The elder shook his head again, then turned to receive two mugs of ale from the barkeep. With a smiling nod to seal the end of our conversation, he took himself and his young companion away. I shifted to watch their progress and caught a glimpse through the crowd of a table half hidden by the big brick hearth in the corner of the room closest to the blazing fire. A clean-shaven and rather light-skinned young man sat there, hands on the table and a cap held in slim fingers; he had Avarian eyes, slant-folded, and an oval face with broad cheekbones. After a moment I realized, with a start, that he was a woman, older than I had first thought, with black hair cropped short and an old scar on her left cheek, and in all ways dressed exactly as a man.
The bartender leaned across the bar to follow my gaze with his own. “Foreigners,” he said. “Five of ’em. They’re staying at the Lamb, across the way. Got here yesterday with ten mules and twenty bundles of wool cloth from Camlun. But the warden’s sure they were smuggling rifles. He meant to take them before Lord Owen, but then a lad come in this morning with the cry of sheep stealing and off the warden must go. He told this lot to stay put until he come back or he’d ask Lord Owen to set the militia after them.”
“Rifles!” I thought of the rifles the eru and coachman had claimed to have destroyed in Southbridge. The men pursuing Andevai: It’s time the mages feel the sting of our anger.
“You heard of them? It’s a new kind of musket, like.”
Emilia finished her song to a burst of acclaim and cries for a new song.

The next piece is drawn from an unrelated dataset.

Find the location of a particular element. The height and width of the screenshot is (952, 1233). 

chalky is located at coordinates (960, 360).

Someone said he’d go for his fiddle, and another pair left to get drum and lute. Emilia leaned over Roderic, flirting as he sipped ale and imbibed her attentions.

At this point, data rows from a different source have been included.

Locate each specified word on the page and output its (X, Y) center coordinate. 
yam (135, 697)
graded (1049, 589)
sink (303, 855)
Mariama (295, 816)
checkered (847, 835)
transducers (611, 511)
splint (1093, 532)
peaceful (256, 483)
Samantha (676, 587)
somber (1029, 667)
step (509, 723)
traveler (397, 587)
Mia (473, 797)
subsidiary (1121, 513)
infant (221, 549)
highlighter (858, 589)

The bartender glanced once around the room as if fearing eavesdroppers, then bent closer. I bent closer as well, his mouth close to my ear and his breath strong with ale as he whispered, “Mages hate rifles, anything like that. And foreigners are usually radicals, aren’t they? Still.” His hand brushed mine. “If there’s no illegal merchandise, there’s no proof, is there?”
“Where would rifles be coming from?” I asked, wondering what he would answer.
“I wouldn’t know about that,” he said with a grin. “Still, she’s a fierce-looking woman, isn’t she? Seems a shame to me for a woman to go cutting her hair all short like a man’s, though. Yours, for instance. You have hair as black and lovely as a raven’s wing.”